Oggi però Domenico Scimone, general manager di Carpené Malvolti, decide di rispondere a tutti i dissidenti del mondo del Prosecco. “Giù le mani dalla parola Prosecco” dice, spiegando al Sole 24 Ore come “Prosecco” sia “una parola magica, il perno di quello che è universalmente riconosciuto come il più grande fenomeno enologico di questi anni. Anni in cui si è passati da poche decine di milioni di bottiglie a oltre 600 milioni tra Doc e Docg. Un prodotto che ha destagionalizzato i consumi di spumante fino a non molti anni fa limitati alle festività di fine anno e alle ricorrenze speciali. Grazie al Prosecco è stata inventata u na nuova categoria di consumo di vino quella dei consumatori di bollicine a 360 gradi che spaziano cioè dall’aperitivo al tutto pasto.
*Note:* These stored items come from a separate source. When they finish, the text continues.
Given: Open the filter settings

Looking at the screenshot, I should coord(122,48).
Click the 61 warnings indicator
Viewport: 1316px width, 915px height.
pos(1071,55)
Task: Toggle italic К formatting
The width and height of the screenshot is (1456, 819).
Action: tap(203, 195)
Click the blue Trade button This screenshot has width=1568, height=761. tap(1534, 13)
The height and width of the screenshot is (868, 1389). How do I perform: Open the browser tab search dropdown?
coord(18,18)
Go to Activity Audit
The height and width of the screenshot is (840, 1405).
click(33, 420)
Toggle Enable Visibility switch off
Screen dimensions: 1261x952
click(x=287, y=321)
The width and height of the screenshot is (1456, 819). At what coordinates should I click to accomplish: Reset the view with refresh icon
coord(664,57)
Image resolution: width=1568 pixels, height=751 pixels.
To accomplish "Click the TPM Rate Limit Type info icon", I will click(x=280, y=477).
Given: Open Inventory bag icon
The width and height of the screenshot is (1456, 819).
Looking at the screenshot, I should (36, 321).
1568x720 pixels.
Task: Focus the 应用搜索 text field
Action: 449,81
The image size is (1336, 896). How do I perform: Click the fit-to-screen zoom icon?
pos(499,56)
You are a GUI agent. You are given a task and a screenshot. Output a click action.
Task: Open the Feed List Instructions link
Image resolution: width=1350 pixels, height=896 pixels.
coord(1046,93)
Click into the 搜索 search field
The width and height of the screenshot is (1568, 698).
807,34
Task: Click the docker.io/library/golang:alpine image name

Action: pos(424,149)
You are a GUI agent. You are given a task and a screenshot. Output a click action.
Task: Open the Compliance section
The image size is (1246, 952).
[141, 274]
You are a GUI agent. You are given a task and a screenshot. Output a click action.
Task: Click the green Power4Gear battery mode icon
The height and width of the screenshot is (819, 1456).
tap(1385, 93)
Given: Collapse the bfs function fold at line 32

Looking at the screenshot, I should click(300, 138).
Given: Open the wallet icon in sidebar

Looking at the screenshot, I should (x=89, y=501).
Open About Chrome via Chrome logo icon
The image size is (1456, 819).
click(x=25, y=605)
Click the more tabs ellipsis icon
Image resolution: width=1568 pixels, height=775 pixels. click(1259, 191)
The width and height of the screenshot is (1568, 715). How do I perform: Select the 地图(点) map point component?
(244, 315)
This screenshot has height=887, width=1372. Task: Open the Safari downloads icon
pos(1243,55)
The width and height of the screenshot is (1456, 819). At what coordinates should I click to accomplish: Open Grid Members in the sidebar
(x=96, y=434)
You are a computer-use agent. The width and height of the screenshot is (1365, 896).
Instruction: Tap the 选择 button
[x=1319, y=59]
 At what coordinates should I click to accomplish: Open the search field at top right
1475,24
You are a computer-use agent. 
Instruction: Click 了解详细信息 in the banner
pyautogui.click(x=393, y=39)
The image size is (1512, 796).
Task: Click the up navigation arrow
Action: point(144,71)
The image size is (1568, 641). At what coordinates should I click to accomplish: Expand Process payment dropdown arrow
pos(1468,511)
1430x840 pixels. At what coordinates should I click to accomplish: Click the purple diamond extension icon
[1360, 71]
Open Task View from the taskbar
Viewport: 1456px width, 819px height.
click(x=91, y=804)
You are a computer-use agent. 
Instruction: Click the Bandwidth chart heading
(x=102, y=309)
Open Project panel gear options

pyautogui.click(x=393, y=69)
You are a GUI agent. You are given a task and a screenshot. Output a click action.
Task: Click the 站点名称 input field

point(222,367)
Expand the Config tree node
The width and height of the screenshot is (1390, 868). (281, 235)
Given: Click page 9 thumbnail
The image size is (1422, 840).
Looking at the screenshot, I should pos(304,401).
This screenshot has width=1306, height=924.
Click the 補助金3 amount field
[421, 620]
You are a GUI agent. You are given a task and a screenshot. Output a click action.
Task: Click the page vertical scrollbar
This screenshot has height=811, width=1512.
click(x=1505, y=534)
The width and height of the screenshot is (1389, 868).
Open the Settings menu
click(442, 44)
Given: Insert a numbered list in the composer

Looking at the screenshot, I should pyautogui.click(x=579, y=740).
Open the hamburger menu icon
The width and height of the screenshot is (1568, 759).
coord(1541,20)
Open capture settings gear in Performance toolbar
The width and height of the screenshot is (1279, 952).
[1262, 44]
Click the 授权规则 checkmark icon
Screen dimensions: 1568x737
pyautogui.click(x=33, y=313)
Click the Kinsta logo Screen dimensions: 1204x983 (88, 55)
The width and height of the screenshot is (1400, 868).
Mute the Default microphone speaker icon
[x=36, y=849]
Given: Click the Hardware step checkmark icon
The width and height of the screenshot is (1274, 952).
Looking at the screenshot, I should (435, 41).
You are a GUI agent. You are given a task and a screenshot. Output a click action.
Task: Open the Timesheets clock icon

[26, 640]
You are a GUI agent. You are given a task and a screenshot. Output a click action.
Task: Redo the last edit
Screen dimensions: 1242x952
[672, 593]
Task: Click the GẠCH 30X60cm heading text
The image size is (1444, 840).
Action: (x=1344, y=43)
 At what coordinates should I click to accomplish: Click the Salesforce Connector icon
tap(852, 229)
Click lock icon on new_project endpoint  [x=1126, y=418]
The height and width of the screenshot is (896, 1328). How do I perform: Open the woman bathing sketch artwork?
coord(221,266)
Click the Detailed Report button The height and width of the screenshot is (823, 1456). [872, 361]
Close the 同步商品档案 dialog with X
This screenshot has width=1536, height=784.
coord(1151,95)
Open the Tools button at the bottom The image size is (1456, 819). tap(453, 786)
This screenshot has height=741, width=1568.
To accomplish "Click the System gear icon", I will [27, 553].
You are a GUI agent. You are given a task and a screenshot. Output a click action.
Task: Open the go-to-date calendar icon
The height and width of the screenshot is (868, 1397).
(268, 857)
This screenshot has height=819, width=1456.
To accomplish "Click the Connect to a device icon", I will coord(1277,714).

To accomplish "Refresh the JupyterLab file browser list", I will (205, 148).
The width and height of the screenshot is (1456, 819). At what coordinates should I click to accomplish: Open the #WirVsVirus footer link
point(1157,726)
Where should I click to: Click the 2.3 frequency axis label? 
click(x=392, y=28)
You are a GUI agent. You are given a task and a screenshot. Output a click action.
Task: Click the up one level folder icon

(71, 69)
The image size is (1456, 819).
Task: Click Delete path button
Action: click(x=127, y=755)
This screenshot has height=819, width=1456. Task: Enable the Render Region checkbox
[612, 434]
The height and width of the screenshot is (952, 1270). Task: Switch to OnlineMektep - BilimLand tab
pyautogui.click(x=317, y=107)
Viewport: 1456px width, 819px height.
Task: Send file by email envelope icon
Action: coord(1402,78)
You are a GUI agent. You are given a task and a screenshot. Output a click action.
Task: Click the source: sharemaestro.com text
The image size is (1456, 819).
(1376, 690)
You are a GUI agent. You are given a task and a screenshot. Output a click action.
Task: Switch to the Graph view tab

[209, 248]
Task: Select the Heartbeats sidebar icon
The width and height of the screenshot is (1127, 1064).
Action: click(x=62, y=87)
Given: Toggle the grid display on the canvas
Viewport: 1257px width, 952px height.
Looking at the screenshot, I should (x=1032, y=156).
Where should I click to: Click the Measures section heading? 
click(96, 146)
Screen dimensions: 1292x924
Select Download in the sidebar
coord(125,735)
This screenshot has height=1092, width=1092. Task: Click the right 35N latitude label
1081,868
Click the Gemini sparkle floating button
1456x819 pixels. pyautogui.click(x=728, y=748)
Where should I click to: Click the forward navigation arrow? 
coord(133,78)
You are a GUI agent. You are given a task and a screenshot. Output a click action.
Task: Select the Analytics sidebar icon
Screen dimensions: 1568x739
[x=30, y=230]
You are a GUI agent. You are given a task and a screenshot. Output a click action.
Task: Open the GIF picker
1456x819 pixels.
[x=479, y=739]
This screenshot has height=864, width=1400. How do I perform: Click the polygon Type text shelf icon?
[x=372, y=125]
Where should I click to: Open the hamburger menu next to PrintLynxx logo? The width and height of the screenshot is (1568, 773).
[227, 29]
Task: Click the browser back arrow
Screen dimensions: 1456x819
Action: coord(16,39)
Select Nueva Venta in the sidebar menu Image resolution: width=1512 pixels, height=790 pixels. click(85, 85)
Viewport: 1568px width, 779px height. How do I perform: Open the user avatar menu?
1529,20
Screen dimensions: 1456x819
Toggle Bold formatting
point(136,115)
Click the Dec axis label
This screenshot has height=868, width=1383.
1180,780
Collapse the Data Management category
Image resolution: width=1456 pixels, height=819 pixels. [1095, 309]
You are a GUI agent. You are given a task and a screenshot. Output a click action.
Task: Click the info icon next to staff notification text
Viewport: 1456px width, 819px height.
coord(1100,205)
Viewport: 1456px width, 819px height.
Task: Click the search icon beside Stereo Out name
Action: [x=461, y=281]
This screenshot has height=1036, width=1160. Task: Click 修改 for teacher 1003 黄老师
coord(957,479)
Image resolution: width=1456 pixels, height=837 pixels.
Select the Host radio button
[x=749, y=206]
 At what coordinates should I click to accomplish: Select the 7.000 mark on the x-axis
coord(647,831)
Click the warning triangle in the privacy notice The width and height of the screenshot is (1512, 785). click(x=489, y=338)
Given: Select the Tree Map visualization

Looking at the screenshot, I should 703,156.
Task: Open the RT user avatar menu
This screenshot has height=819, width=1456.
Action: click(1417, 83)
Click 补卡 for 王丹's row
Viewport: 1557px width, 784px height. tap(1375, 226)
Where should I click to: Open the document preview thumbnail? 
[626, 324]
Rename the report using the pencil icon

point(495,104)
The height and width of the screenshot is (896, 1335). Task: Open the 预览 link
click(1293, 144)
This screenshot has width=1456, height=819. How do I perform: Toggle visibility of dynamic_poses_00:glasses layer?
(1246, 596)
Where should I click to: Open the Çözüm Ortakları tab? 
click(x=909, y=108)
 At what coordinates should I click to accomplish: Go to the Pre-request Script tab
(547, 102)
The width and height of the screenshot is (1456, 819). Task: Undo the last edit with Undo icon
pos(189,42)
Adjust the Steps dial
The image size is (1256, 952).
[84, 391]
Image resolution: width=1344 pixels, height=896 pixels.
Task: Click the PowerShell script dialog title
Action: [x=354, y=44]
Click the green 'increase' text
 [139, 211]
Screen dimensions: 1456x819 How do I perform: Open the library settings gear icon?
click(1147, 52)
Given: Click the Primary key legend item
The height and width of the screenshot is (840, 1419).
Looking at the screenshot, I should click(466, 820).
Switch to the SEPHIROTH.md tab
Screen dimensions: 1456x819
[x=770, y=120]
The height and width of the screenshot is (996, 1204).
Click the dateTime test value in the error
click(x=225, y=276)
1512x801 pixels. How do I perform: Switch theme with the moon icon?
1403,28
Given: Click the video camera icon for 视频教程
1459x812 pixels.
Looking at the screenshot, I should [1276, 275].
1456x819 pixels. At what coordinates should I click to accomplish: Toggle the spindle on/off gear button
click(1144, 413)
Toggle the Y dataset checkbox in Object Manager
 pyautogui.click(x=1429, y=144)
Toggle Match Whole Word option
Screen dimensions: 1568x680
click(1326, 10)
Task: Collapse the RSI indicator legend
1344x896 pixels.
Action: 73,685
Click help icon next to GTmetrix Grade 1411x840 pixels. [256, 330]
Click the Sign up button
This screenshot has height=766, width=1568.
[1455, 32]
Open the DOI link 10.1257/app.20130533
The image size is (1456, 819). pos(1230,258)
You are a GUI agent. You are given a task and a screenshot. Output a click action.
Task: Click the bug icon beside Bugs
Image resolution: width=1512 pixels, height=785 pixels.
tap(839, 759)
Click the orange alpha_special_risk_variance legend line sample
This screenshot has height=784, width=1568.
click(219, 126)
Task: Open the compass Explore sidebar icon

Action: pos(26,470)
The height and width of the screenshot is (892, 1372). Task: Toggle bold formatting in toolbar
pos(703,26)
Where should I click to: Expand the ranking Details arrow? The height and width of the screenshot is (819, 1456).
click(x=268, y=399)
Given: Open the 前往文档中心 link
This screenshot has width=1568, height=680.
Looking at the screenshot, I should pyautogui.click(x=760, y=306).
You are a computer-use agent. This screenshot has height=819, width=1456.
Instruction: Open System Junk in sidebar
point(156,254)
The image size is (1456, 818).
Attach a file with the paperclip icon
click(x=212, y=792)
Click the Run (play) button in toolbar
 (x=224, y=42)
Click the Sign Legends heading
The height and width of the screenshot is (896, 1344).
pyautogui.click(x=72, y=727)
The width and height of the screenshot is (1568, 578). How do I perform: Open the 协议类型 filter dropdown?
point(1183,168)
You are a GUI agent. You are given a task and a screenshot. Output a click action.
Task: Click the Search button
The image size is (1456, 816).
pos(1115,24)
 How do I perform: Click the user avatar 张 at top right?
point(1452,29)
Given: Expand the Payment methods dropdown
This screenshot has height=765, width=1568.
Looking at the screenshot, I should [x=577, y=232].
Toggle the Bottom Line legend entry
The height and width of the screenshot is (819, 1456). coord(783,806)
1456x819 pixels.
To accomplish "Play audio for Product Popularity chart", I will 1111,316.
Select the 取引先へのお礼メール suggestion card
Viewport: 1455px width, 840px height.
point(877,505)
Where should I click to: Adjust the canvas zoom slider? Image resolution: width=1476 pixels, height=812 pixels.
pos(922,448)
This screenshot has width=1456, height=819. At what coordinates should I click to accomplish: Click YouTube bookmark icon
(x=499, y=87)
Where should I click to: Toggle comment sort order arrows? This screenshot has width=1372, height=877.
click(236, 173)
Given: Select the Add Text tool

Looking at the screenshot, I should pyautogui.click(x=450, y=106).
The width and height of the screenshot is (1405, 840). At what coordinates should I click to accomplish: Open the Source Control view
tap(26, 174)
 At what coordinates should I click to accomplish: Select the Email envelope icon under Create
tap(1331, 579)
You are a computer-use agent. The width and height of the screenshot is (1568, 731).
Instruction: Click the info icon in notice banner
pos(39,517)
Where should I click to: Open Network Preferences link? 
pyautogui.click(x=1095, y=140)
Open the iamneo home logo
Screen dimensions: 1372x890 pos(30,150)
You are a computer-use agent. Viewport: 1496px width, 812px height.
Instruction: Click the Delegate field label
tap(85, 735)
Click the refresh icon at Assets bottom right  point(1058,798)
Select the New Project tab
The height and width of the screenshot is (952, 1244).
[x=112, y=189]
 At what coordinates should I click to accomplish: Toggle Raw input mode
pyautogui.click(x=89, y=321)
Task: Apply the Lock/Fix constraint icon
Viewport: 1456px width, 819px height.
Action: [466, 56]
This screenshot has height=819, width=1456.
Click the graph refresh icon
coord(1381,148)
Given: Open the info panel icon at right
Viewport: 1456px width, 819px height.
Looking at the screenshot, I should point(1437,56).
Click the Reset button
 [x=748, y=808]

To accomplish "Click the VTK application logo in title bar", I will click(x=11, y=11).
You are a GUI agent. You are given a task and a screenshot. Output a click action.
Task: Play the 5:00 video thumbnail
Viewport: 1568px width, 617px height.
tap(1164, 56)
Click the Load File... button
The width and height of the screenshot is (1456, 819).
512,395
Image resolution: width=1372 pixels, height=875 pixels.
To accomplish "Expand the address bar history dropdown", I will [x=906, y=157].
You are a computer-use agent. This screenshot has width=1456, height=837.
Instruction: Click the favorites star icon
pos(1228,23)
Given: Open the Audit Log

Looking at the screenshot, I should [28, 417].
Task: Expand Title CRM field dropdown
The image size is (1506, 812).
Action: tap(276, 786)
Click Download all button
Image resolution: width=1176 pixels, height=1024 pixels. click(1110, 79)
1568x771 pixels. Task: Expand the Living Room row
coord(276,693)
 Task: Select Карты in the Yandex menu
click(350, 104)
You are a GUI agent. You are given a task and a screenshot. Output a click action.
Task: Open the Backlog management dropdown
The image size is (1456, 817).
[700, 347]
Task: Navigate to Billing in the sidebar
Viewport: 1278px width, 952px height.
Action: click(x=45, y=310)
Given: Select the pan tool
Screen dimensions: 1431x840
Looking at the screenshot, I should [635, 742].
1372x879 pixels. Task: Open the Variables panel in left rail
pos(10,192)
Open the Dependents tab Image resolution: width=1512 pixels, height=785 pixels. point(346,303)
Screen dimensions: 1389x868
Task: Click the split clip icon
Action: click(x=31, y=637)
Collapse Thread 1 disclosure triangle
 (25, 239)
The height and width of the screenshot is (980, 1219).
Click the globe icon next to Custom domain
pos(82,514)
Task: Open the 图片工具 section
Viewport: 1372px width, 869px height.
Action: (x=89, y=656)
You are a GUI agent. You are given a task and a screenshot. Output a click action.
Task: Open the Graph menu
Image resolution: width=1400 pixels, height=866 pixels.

Un boom innescato dalla nuova riorganizzazione della denominazione del 2009 che ha creato la macro Doc del Prosecco (che abbraccia da Padova al paesino di Prosecco in provincia di Trieste in Friuli) e la Docg della zona storica di Conegliano Valdobbiadene”.

Insomma, una difesa con i fiocchi, in termini economici e numerici, nei confronti di chi parla di un abuso della denominazione. Come a dire: “attenti a sputare nel piatto dove mangiamo tutti quanti”.